### SHORT PROBLEM
Reproduce the material verbatim, from the line containing "You are a computer-use" through the line containing "point(3,24)", both lines included.

### INPUT
%%
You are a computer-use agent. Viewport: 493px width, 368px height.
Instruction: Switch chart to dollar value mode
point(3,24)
%%
%%
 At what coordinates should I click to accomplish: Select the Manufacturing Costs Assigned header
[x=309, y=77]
%%
### TASK ANSWER
You are a computer-use agent. Viewport: 493px width, 368px height.
Instruction: Switch chart to dollar value mode
point(3,24)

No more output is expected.